Last week, Eric Holder, the U.S. Attorney General journeyed to Philadelphia to attend a session of the STAR Federal Reentry Court Program. The STAR Program (Supervision to Aid Re-entry) has shown substantial success. Nationally, 47 percent of federal offenders return to prison before the end of their court-mandated supervision. Among STAR participants, that figure is about 20 percent, the U.S. Attorney’s Office said. Officials estimate STAR has already saved $1.5 million in incarceration costs.
Attorney General Holder sat through a session where seventeen participants talked to the presiding judge about their experiences in an informal setting and received individual attention and encouragement from the judge and reentry court team. Holder expressed great admiration for the Philadelphia Reentry Court Program and described similar efforts as a high priority for the remainder of his term.
RCS has visited the STAR program before. In 2010 we published the STAR Reentry Court’s Annual Report (see 2010 STAR Annual Report) While Federal Reentry Courts are a welcome addition to existing Problem-Solving Courts, to be honest their success has been limited by the number of participants .
The Federal Reentry courts, have been to my knowledge, the only significant attempt by the federal courts, themselves, to monitor and support offenders leaving federal prisons. The numbers of participants are small; apparently 17 current participants in the Philadelphia program (some Fedral Reentry Courts have as few as ten participants). Compare that to the vast number of offenders in need of similar programs. And while the Philadelphia Reentry Court has shown a willingness to deal with serious and violent offenders in its programs, most other Federal Reentry Courts have been reluctant to do so.
As background, I first approached Federal Judicial and Probation Officials in 1999, as President of NADCP (National Association of Drug Court Professionals). They were dubious at best as to the potential of Drug Courts or other Problem-Solving Courts, at the front end of the sentencing process.. When we suggested that a similar program be embedded at the backend of the prison term, they did not seem particularly interested. Since then, there has been a small shake-up in the Federal Courts re alternatives to prison.
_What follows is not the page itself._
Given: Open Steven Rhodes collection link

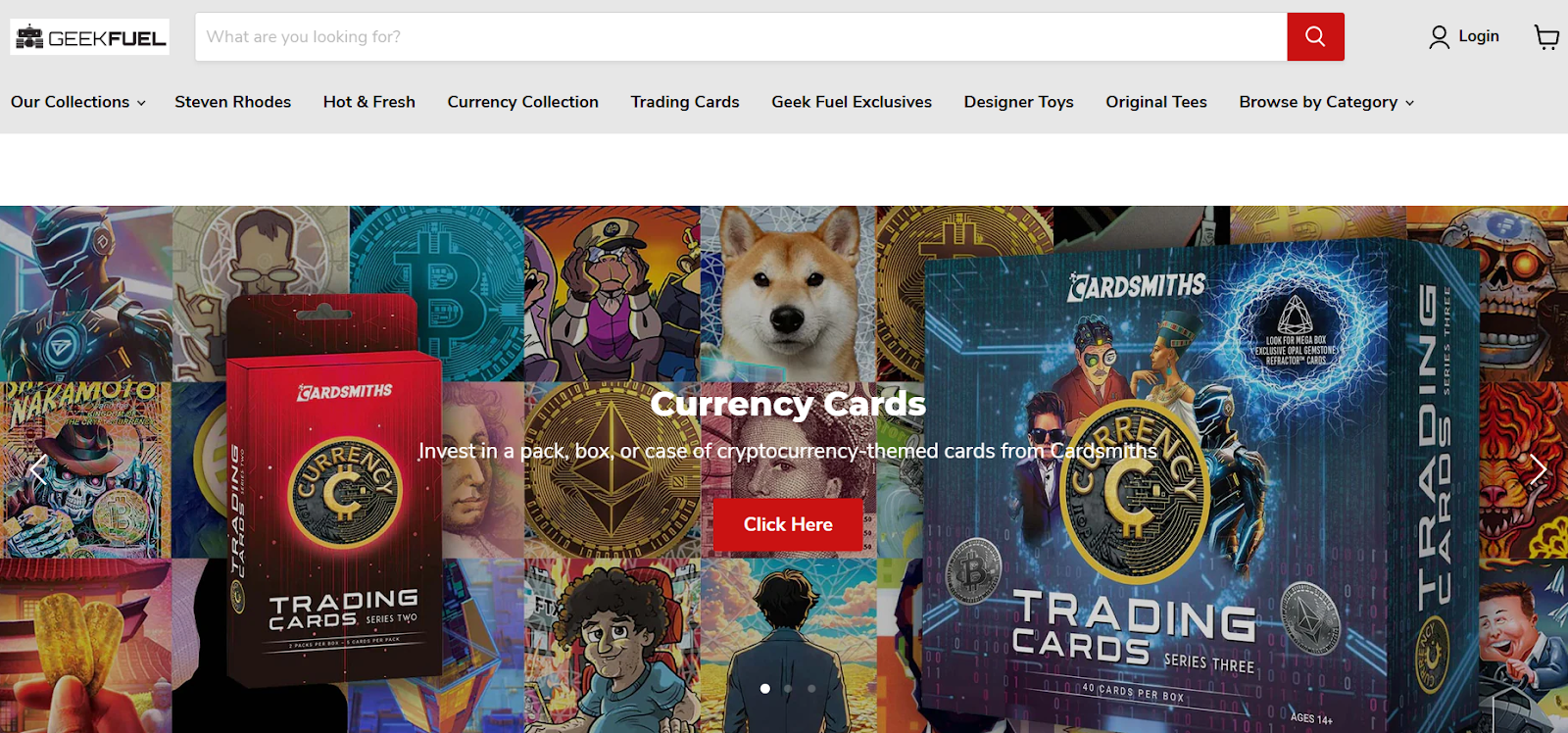Looking at the screenshot, I should pyautogui.click(x=233, y=102).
There are apparently over forty Federal Courts across the nation who have embrace the Problem-Solving Court concept. The structural, institutional, and procedural adherence to the Problem Solving Court Model has been uniformly exceptional. What is a concern is the token quality of the federal commitment. I don’t know why the federal push for reentry court has been so limited, but i do know that it needs to reach out to a substantial number of offenders to have any significant impact on recidivism. I do not say this lightly. One or three or five percent of released Federal Offenders are a good beginning for a well structured program that has made a commitment to deal with a great many more. I hope that the Attorney General’s endorsement and setting of Federal Reentry Courts as a priority for the Justice Department will make a difference.